An offsite construction firm has unveiled a prototype of a house that it claims can be assembled on site in just one day.
The McAvoy Group has developed the house at its factory in Lisburn in Northern Ireland to showcase the potential of its new modular housing solution.
The light gauge steel-framed building system can be used to construct both multi-storey apartments and houses in a variety of configurations. The company claims it is suitable for affordable homes for rent, shared ownership, market sale, build-to-rent, student accommodation and emergency housing.
The house has been designed with a new lifting system to facilitate its installation
It has been designed and engineered in collaboration with Queen’s University Belfast and Todd Architects and can be finished in render, brick, composite panels, timber or stone cladding.
The house uses a floor construction created from recycled material, instead of concrete, while the company claims it offers excellent thermal performance and acoustic properties. The firm said the material was so innovative that it has been required to sign a confidentiality agreement in order to use it and couldn’t offer further details about what it contains.

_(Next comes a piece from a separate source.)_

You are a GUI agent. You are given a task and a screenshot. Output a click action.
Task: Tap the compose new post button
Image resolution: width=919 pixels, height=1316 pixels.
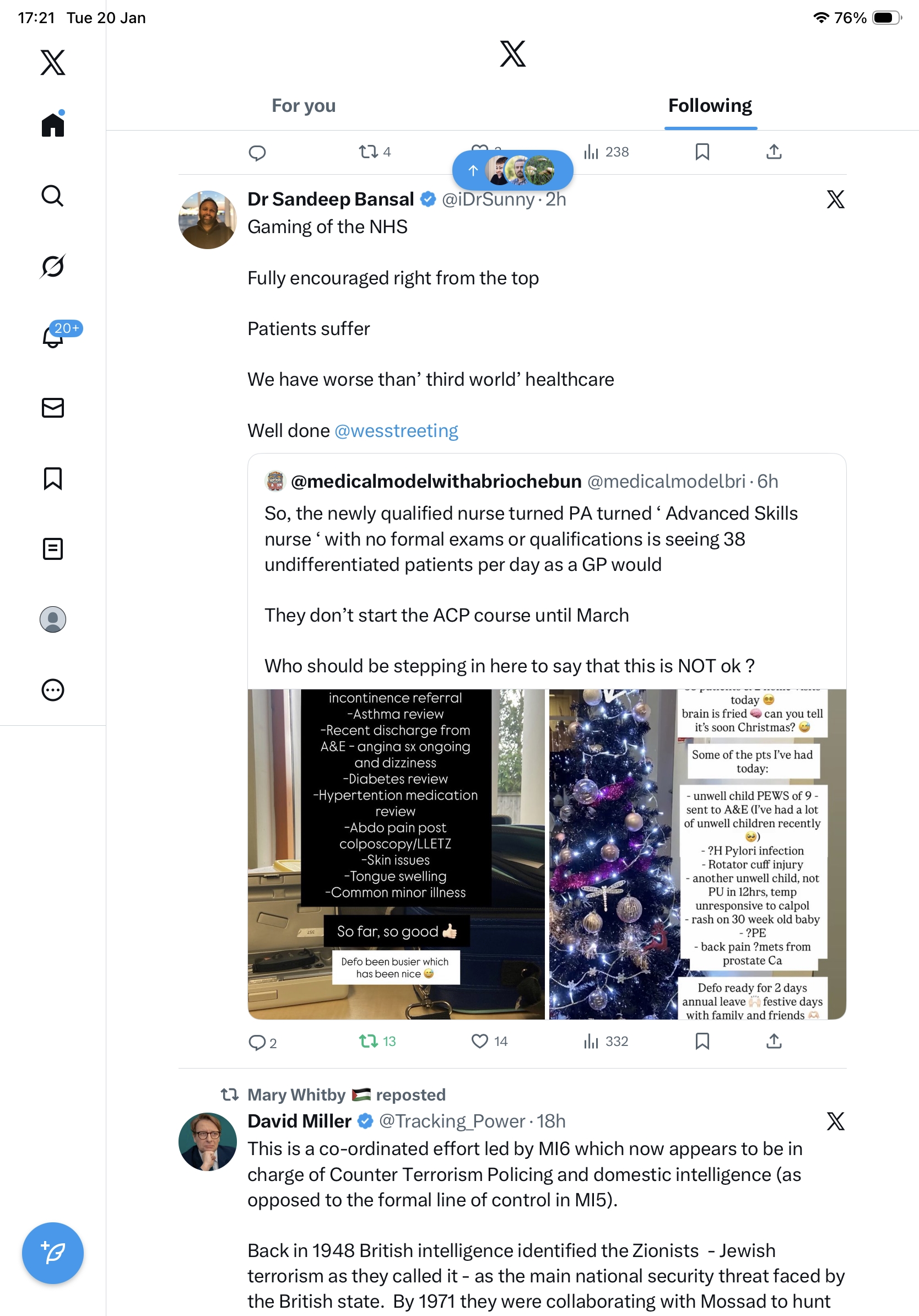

The roof module is pre-tiled in the factory, while there is also a new lifting system with specially designed load-bearing brackets to facilitate installation on site.
The 95m2 prototype house has been developed for the affordable homes sector, providing three bedrooms and two bathrooms constructed in four steel-framed modules and two pre-tiled roof units. It is designed to Lifetime Homes standards and features an accessible bathroom and provision for a platform lift.

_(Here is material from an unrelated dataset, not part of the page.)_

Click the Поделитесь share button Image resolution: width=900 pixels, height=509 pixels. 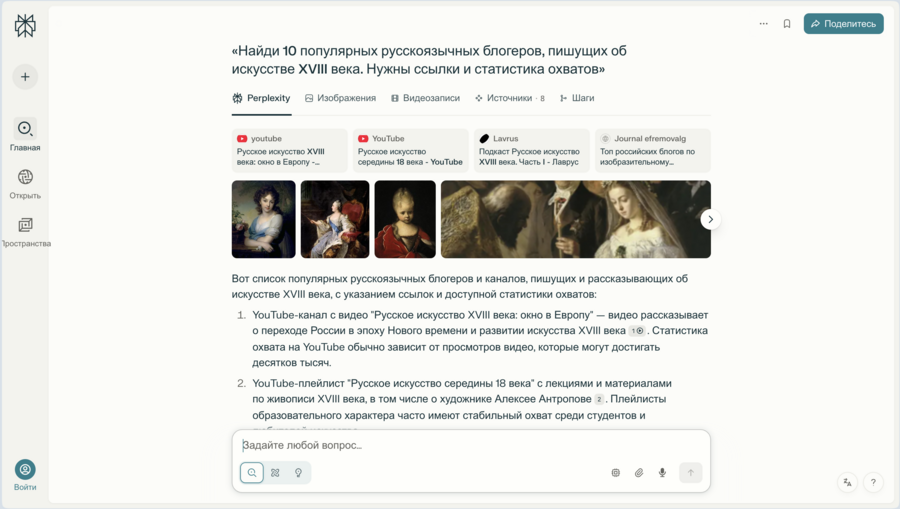tap(843, 24)
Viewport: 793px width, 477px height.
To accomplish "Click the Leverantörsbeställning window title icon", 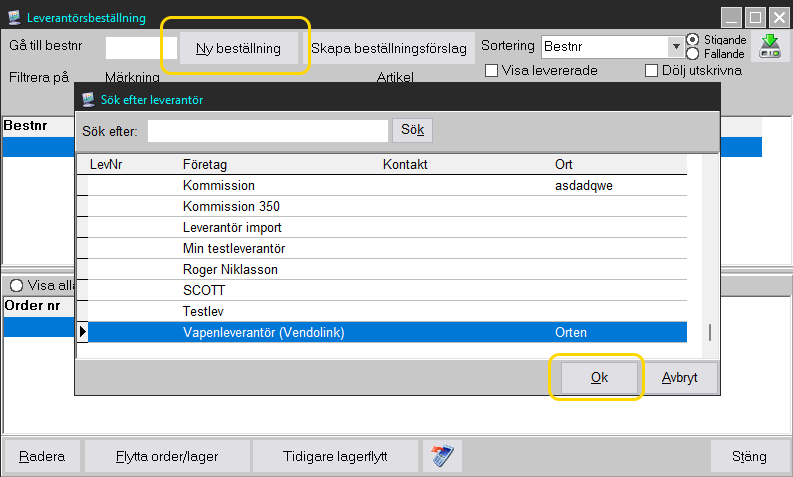I will (13, 18).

The system is certified by BOPAS with a design life of at least 60 years.
David Clark, head of manufacturing and innovation at The McAvoy Group, said: “We wanted to give developers, housing providers and lenders the opportunity to see at first hand the quality of finish that we can construct in the factory. The prototype house was a critical part of our design and engineering programme, allowing us to test innovative new building techniques such as the lifting system and the floor construction – which has proved to be a high performance, highly sustainable and robust alternative to pre-installed concrete floors.”
“The team at Queen’s University Belfast worked with us on the project in a collaborative knowledge transfer partnership, providing input on testing and structural design. In return, we were able to give valuable industrial experience and the opportunity for academic research into new methods of construction to address the housing crisis.”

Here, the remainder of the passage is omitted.